Lavoro da svolgere:
**a)** Nel brano sulla distrazione delle spese, quale articolo del c.p.c. limita testualmente la correzione ai casi di omissioni o di errori materiali o di calcolo?
**b)** Nel brano sulla distrazione delle spese, riscrivi il passo che inizia con "sia incorso in" e termina con "vero della stessa.", sostituendo "controllo" con "esame".

Brano di lettura:
——

E’ al riguardo significativo,se non determinante, che lo stesso legislatore nella menzionata disposizione dell’art. 93 c.p.c., comma 2, abbia indicato nel procedimento di correzione degli errori materiali (piuttosto che nell’impugnazione ordinaria) il rimedio con cui la parte può ottenere la revoca del provvedimento di distrazione nell’ipotesi di cui si è detto avanti:pur comportando la stessa una notevole estensione del campo di applicazione dell’istituto della correzione, testualmente limitato dall’art. 287 c.p.c., alle ipotesi in cui il giudice

sia incorso in omissioni o in errori materiali o di calcolo“.

E pur richiedendo da parte del giudice della correzione un controllo assai più complesso (sull’avvenuto soddisfacimento “del credito del difensore per gli onorari e le spese“), di quello devolutogli in caso di omessa pronuncia sull’istanza di distrazione, in cui deve limitarsi ad accertare se sussista o meno la dichiarazione di avere anticipato le spese e non riscosso onorario: senza alcun potere di apprezzamento neppure sulla corrispondenza al vero della stessa.

——

Dati forniti:

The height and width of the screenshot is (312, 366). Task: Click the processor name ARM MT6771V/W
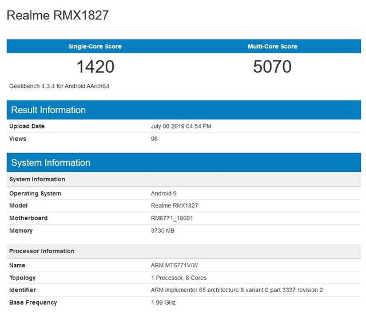pyautogui.click(x=174, y=266)
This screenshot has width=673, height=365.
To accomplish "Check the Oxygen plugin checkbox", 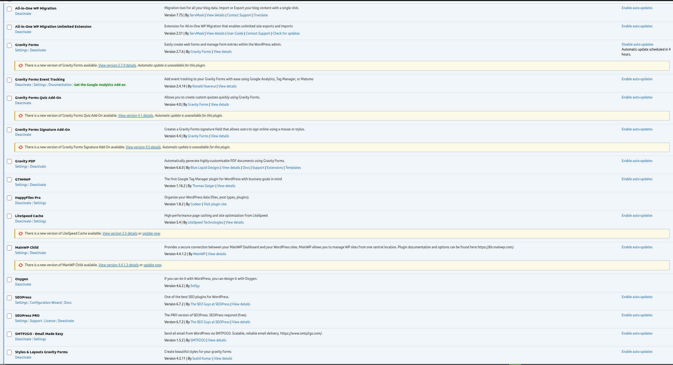I will (x=9, y=279).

——

Le risposte:
**a)** L'art. 287 c.p.c.

**b)**
sia incorso in omissioni o in errori materiali o di calcolo“.

E pur richiedendo da parte del giudice della correzione un esame assai più complesso (sull’avvenuto soddisfacimento “del credito del difensore per gli onorari e le spese“), di quello devolutogli in caso di omessa pronuncia sull’istanza di distrazione, in cui deve limitarsi ad accertare se sussista o meno la dichiarazione di avere anticipato le spese e non riscosso onorario: senza alcun potere di apprezzamento neppure sulla corrispondenza al vero della stessa.